Healthy nutrition, rest, sunshine, community. The importance of these fundamental parts of life are often overlooked in those early days of motherhood, when all eyes are on the baby. Try to let go of your desire to present the ‘picture-perfect’ family home with the freshly baked cookies to your visitors. Take your friends up on their offers to help.

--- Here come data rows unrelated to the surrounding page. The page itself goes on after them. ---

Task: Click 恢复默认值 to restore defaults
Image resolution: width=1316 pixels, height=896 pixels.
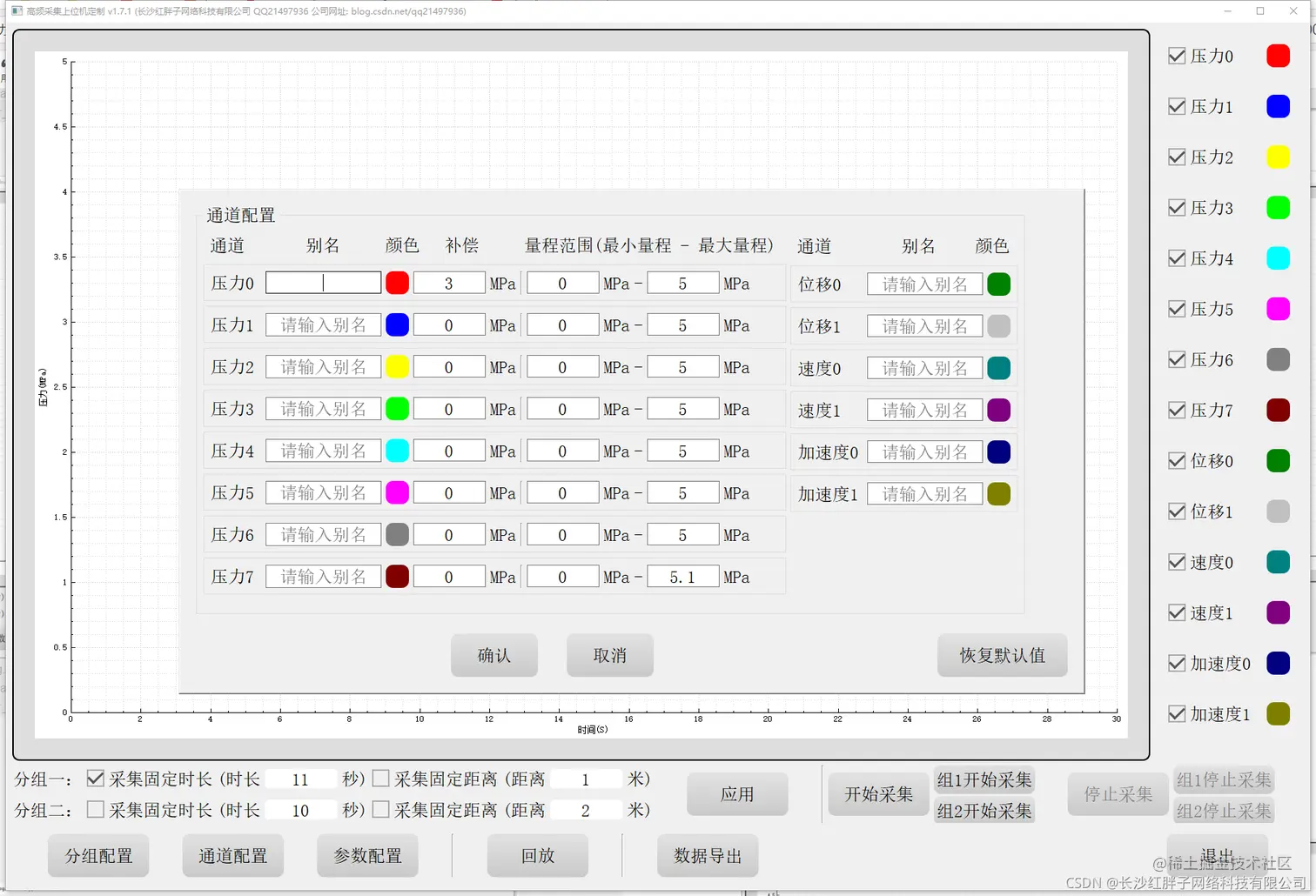Action: click(1002, 655)
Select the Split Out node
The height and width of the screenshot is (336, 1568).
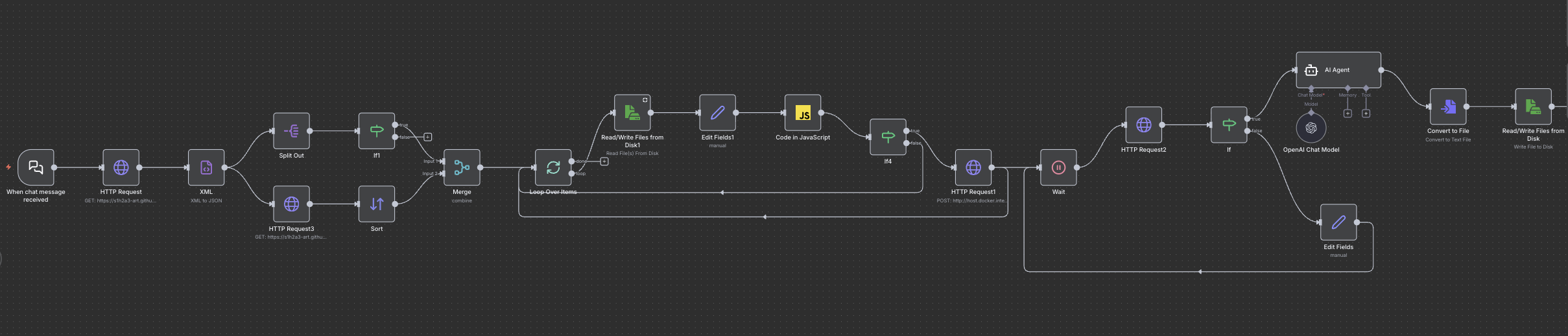[x=291, y=131]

We’re sometimes too quick to say ‘no thanks’ when our mates offer to bring around lunch/do our dishes/walk our dog, but these actions make the ‘offerer’ feel needed and gratified, whilst giving
you some precious moments of rest. Getting prepared meals delivered so you know you can eat nourishing meals without cooking, napping when the baby naps, passing the baby over to your mother-in-law so you can go for a walk to your local coffee shop. These are all ways of practicing self-care that can make all the difference!

 

Not So Self-Caring

Research shows that many new mothers generally fall short on ‘self-care’ (1). In fact, one study found that a whopping 80% of new mums had not fully resumed their usual self-care practices by the time the baby was 6 months old (1). The most common reasons given for this were a lack of time, lack of resources, difficulty accepting help, and finding it hard to set boundaries as a new mum (1).  

 

Tips for Self-Care as a New Mum

Every mum is different, and therefore every mum needs to find ways to practice self-care that works for them, and their unique situation…but here are some tips that may help make it easier to prioritise self-care, post-birth.

 

Nutrition Self-Care

  • Batch cook nutritious meals and freeze in portions prior to due date.
  • Ask your friends for meals as presents rather than flowers! Often cheaper, and much more useful!
  • Research healthy meal delivery options like The Dinner Ladies, Dineamic, or Chefgood.
  • Drink LOTS of water, especially if breastfeeding!
  • See your GP if you are feeling abnormally tired. It is worth checking bloods postpartum to ensure you are meeting your nutritional requirements. 

 

Mental Health Self-Care

  • Line up your parents, parents-in-law, relatives, babysitter, good friend or neighbour to look after your baby for an allotted time each week (as a good start!).
  • Join a local mother’s/parent’s group for social connection and the chance to share common issues. 
  • Understand that you will be tired, and don’t try to fit too many extra activities into those early months.
  • Communicate with your friends as best you can. Talk about your needs, try to be honest about your feelings, and schedule in regular catch-ups.
  • Talk to your partner about your needs, and remember that this role is new to them too, so they may not understand what you’re feeling unless you talk to them.
  • Get professional help. Being a new mum is hard and seeking help from a psychologist, GP or Maternal Health Nurse can be a game-changer.

 

Physical Self-Care

  • Try to get outside every day, even if just for your morning coffee.
  • Aim to move your body regularly…easy walking is enough to boost our mood and get the blood pumping. 
  • Once given the ok by your GP, try to get back into some gentle exercise. You could take your baby to the park, the pool, or just walk to your local cafe.
  • Prioritise sleep. Can you and your partner take it in turns to get up to the baby at night? Schedule in nap times for yourself. 

 

Why is this So Important?

Remember the flight attendant’s advice… “Please fit your own mask before you tend to others”? The same should apply in motherhood. Unfortunately, a culture of ‘self-sacrifice’ is all-too-common when it comes to motherhood, with a focus on caring for oneself often breeding feelings of ‘selfishness’… But, building a culture of self-care within your family helps create a solid foundation and sets a good example for your children as they grow to also look after themselves! Looking after yourself IS looking after your baby…after all, happy mums make happy babies!

References

  1. Barkin JL, Wisner KL. The role of maternal self-care in new motherhood. Midwifery. 2013 Sep 1;29(9):1050-5.